** BEGIN The input **

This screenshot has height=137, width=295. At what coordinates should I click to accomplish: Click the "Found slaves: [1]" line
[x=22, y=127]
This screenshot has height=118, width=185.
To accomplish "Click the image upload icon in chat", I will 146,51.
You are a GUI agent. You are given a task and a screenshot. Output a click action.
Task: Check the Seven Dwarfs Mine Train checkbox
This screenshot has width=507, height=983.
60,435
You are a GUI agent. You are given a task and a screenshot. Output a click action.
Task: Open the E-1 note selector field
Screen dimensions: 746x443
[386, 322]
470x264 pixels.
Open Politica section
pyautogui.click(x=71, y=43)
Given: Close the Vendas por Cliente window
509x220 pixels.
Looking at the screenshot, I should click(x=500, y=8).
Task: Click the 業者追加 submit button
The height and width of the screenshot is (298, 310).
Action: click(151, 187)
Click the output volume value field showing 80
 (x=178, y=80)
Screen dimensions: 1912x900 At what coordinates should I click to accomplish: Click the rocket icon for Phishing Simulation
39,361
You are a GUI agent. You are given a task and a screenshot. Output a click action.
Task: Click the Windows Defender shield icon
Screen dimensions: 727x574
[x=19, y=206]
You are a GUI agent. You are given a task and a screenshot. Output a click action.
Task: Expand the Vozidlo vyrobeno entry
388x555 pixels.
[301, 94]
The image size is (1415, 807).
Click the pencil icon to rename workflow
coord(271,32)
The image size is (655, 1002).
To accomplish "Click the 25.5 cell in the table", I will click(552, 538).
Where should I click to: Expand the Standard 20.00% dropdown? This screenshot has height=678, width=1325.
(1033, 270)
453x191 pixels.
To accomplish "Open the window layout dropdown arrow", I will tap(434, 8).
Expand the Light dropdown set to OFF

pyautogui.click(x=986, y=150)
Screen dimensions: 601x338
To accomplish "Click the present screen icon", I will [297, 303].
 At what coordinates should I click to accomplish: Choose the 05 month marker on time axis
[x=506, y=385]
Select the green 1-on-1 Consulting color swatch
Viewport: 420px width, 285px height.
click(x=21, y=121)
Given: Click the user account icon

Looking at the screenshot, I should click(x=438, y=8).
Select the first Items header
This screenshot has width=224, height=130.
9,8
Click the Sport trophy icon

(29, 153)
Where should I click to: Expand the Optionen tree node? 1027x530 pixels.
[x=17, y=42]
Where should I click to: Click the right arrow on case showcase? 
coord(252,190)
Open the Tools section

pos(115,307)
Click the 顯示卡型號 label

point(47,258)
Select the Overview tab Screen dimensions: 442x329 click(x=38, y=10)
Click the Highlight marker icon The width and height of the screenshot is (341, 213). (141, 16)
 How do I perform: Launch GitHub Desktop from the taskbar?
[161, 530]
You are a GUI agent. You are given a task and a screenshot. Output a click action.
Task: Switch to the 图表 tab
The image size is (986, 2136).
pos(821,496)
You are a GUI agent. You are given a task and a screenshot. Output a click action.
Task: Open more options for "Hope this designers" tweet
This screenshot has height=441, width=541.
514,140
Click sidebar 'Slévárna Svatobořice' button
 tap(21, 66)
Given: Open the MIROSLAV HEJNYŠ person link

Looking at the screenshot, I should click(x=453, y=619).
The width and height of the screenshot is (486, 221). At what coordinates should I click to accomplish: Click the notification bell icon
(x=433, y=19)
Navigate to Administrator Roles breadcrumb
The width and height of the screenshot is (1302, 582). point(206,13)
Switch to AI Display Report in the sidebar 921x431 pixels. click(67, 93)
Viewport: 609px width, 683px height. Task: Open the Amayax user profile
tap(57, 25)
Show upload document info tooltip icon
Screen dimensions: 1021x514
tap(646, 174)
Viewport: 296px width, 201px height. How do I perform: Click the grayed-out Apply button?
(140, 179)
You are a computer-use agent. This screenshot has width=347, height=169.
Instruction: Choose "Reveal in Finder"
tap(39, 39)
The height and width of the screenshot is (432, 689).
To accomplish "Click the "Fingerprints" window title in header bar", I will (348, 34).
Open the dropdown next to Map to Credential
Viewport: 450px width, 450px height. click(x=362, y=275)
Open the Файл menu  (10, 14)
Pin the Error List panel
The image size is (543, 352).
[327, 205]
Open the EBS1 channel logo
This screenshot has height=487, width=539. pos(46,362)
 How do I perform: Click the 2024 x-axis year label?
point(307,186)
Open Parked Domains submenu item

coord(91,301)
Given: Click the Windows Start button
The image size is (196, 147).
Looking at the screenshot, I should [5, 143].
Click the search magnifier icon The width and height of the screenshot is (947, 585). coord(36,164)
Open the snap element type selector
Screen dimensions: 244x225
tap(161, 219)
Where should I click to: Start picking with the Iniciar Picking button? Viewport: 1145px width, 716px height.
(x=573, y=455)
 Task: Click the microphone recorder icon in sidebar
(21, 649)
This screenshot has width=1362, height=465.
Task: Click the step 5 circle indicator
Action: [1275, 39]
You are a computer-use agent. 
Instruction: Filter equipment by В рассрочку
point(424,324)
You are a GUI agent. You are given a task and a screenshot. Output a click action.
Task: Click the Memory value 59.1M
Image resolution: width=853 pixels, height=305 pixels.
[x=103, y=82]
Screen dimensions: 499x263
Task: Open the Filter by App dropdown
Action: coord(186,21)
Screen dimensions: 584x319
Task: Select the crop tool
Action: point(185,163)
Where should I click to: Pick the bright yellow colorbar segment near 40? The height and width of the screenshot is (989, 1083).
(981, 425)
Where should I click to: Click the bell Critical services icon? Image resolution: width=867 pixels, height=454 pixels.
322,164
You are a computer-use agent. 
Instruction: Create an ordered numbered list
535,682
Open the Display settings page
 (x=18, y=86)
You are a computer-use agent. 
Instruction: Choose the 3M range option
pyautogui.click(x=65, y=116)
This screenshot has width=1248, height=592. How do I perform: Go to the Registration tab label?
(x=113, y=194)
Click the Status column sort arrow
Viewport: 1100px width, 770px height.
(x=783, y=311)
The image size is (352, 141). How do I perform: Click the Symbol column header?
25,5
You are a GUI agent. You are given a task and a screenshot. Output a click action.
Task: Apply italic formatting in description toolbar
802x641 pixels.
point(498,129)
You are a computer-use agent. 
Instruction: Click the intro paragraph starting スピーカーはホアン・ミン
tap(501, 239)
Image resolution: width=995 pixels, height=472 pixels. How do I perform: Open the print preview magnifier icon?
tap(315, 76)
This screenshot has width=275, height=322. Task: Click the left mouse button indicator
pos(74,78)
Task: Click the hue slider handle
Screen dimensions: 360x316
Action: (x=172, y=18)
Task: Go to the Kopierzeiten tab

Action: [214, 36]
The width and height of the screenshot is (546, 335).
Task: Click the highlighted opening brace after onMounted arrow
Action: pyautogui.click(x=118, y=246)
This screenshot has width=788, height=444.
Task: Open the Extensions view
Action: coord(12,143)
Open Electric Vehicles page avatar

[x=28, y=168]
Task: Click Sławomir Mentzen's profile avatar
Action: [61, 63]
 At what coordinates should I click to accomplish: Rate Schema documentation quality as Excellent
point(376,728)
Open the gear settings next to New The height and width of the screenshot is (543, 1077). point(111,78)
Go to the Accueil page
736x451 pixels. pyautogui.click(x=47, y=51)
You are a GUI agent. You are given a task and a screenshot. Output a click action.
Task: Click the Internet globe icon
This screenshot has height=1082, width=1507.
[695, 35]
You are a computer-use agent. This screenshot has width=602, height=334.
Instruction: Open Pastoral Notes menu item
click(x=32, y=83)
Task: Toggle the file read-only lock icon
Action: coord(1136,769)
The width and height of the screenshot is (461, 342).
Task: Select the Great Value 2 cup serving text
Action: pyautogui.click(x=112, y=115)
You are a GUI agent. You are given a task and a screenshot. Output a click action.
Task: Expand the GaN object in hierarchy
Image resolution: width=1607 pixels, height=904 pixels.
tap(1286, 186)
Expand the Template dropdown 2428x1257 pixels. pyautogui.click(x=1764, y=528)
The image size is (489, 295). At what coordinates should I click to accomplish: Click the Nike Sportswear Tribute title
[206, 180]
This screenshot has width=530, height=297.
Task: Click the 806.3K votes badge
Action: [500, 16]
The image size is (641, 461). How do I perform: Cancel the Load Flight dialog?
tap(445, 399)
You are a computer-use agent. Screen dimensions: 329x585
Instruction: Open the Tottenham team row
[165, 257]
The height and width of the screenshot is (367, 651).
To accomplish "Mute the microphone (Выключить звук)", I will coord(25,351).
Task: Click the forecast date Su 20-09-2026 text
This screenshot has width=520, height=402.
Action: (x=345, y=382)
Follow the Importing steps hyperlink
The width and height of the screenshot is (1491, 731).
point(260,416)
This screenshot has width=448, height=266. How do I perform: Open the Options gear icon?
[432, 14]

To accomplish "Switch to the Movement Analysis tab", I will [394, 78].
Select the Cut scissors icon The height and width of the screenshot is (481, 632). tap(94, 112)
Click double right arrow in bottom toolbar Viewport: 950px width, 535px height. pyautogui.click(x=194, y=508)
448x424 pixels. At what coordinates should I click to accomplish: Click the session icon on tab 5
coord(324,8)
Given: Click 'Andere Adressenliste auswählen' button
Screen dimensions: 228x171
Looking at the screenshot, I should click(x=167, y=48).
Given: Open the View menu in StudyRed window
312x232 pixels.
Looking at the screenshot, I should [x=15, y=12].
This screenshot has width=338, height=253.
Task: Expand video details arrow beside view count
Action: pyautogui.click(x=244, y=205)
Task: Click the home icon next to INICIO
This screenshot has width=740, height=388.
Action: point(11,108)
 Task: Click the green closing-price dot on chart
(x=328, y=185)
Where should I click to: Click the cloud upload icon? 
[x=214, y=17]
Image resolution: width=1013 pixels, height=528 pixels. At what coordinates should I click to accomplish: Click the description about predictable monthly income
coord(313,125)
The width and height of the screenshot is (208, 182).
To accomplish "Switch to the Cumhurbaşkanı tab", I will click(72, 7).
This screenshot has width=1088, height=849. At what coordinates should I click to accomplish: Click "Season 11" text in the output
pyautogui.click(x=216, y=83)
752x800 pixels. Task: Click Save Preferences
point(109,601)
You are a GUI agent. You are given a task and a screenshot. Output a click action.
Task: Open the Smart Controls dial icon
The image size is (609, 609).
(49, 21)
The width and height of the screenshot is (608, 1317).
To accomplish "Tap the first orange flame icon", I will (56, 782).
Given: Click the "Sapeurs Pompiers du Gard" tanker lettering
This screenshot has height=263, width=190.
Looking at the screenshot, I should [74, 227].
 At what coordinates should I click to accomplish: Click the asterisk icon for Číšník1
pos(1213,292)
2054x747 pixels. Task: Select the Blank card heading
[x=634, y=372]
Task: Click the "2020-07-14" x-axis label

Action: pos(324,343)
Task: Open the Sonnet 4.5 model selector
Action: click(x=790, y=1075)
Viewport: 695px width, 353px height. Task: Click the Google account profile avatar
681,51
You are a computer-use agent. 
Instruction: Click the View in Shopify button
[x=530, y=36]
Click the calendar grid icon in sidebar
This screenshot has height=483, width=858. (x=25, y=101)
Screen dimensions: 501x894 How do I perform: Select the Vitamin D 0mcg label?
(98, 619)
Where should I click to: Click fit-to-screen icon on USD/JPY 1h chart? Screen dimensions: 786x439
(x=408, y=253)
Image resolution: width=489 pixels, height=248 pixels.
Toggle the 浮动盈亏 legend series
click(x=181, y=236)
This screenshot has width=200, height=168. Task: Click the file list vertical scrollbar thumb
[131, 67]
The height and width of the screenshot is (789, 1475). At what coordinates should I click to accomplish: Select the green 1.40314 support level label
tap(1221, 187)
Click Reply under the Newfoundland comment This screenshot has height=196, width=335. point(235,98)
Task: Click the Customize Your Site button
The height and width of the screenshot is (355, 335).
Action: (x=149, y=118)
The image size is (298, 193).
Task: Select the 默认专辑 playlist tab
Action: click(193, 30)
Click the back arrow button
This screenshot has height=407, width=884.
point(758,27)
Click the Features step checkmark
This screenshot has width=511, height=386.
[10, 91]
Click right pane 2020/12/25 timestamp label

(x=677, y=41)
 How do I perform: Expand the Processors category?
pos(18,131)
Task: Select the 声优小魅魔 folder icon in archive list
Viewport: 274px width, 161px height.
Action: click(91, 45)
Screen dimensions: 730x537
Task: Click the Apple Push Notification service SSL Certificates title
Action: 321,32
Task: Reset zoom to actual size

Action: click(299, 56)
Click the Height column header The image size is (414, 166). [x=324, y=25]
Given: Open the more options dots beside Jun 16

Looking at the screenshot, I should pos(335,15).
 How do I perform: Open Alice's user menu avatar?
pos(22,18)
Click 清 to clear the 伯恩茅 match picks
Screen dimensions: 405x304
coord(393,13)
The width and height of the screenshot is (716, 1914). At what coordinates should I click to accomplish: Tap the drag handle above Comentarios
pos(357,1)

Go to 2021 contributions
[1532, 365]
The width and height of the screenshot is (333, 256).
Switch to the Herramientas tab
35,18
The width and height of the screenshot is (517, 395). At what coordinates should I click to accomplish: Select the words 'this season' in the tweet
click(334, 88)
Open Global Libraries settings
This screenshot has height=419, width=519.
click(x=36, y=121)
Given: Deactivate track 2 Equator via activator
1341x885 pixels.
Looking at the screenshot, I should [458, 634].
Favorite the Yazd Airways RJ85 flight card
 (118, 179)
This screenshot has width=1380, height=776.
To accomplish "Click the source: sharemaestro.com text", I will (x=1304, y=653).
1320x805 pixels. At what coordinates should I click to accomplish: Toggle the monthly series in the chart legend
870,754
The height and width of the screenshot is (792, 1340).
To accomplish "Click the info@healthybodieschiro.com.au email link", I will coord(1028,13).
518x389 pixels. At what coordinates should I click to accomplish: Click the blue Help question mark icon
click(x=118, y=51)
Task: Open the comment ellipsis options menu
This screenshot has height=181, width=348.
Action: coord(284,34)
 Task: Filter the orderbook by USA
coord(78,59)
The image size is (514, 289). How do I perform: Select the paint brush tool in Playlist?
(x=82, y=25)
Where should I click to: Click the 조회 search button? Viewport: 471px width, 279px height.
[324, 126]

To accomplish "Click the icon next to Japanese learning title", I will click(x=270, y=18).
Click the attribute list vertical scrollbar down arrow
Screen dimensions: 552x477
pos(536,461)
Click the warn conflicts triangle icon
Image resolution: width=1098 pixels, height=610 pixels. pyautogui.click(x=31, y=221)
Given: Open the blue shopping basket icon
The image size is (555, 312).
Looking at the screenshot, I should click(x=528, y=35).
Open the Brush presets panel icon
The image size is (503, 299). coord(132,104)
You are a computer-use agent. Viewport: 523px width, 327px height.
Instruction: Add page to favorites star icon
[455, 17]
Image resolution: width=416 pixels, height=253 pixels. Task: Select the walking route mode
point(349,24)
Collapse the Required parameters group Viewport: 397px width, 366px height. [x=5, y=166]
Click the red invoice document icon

** END The input **

Task prompt -> Can you rewrite the stretch of entries from the start through the line containing "I will 146,51." as a two-column CSV with the headers request and answer, one row per request, putting each value in a single quoted field with line breaks turned into spaces?

Right answer ->
request,answer
"This screenshot has height=137, width=295. At what coordinates should I click to accomplish: Click the ""Found slaves: [1]"" line","[x=22, y=127]"
"This screenshot has height=118, width=185. To accomplish ""Click the image upload icon in chat"",","I will 146,51."